O profissional enraivecido - desculpem gestores medalhados - traz pouco ou nada àqueles que lhe pagam o ordenado, àqueles que chefia. àqueles que negoceia. Faz muita espuma, como diz o meu espírito santo de orelha. Mas enxuta a espuma, resta muito pouco. Sobram décibeis a mais, uma gesticulação feroz e cansativa, uma expressão facial amarrotada ... e pouco mais. O profissional enraivecido é um cansaço.
Mas, surpresa, o profissional enraivecido é uma espécie apreciada e até documentada nos perfis de recrutamento. Porque é agressivo. Porque é determinado. Porque não contemporiza com dias maus, sentimentos à flor da pele, ideias que não são números.
Passamos dois terços do nosso dia a trabalhar. Estamos mais tempo 'na empresa' do que em casa, em família, ou simplesmente sós, connosco próprios.
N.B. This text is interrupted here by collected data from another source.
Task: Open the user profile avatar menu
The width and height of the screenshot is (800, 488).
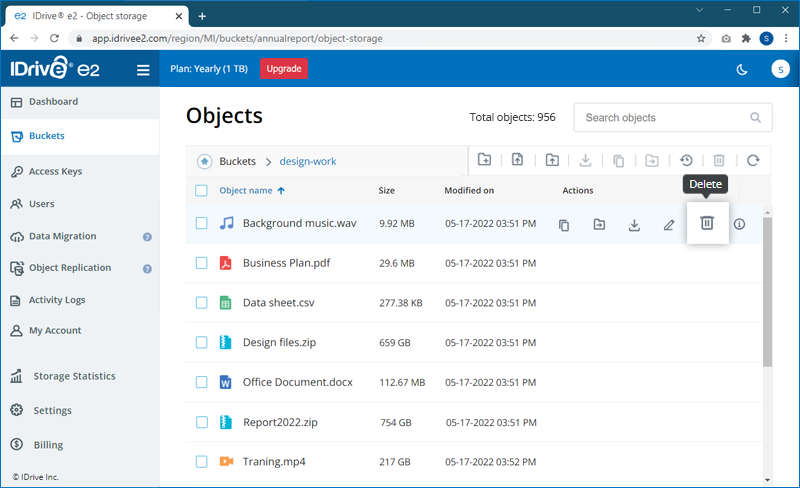Action: pos(780,69)
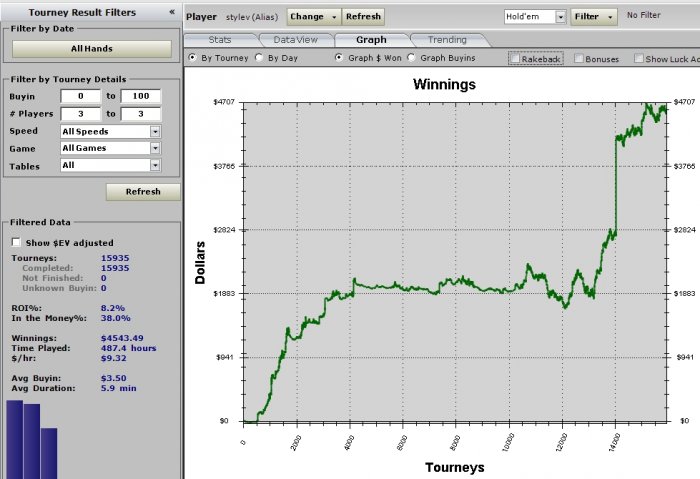The image size is (700, 479).
Task: Click the Refresh button under tourney filters
Action: coord(143,192)
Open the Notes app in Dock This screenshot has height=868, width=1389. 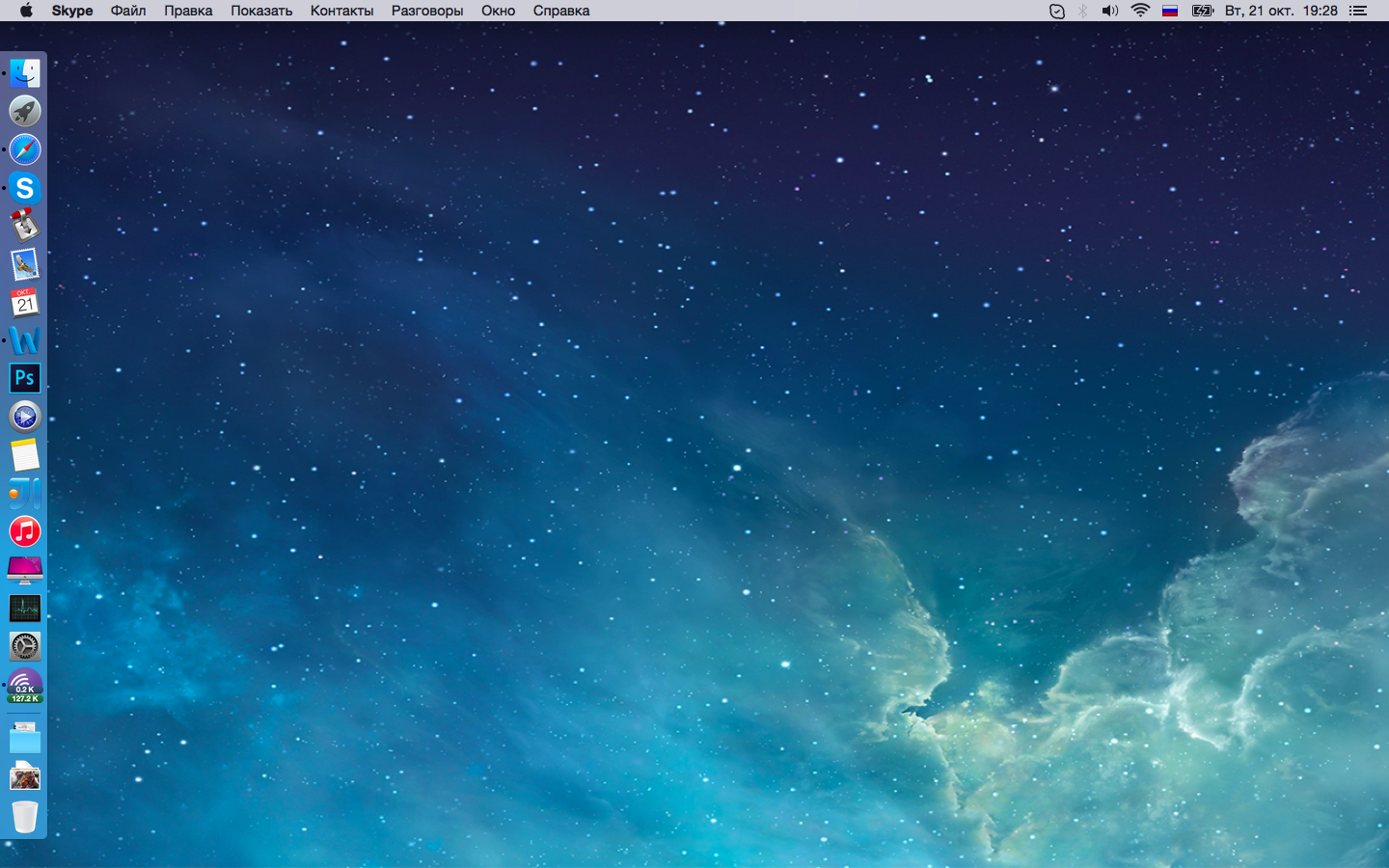click(25, 455)
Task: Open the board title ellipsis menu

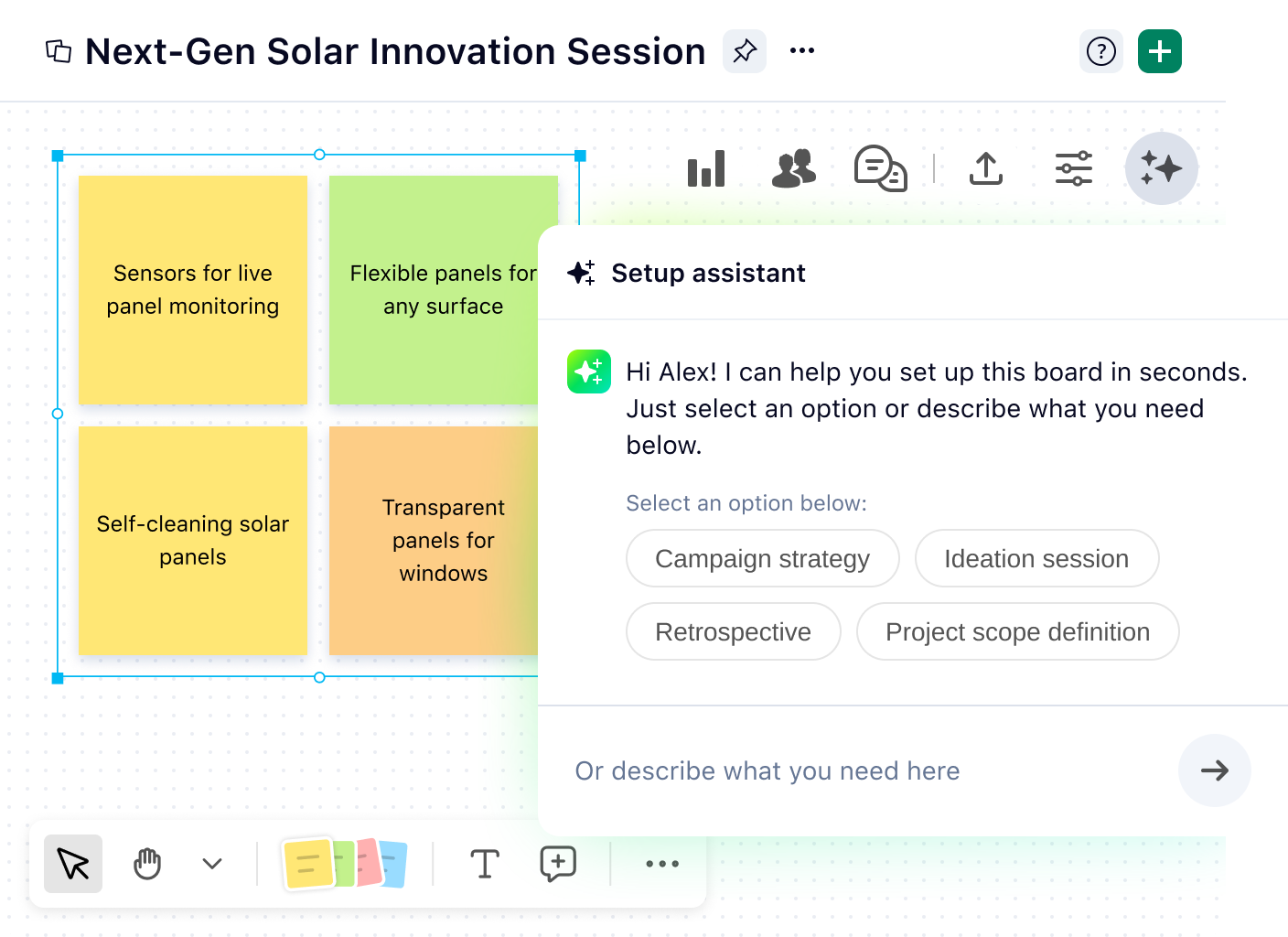Action: pos(802,51)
O 'trabalho' não pode ser um campo de batalha. O 'trabalho' tem de ser um espaço de criação, de cultivo, de resolução de problemas. Gastar o nosso tempo - e o dos outros - a esgrimir argumentos que deveriam estar no divã da psicanálise, na caixa do ansiolítico, no saco de boxe ou, se tudo tivesse corrido pelo melhor, lá atrás, na nossa infância e adolescência, é um enorme desperdício de vida.
A minha discussão de hoje de manhã acabou num amigável 'desculpa lá aquilo' ainda a tarde não tinha chegado ao fim. Um 'desculpa lá aquilo' simultâneo, mútuo, bem cimentado com um sorriso e uma careta daquelas que as miúdas fazem bem e até um aperto de mão 'à homem'. Ambas temos uma vida ali, conjunta, em que nos debatemos por objectivos comuns. E por isso ambas sabemos que, na realidade, se uma ganhar, ganham as duas. Ah, e ambas temos vida fora daquele sítio onde nos encontramos todos os dias para trabalhar num mesmo projecto. Parece-me que isso deve ajudar muito.
E agora vou ler mais umas páginas do meu livro de cabeceira. Alain de Botton e "As alegrias e tristezas do trabalho". Nem de propósito.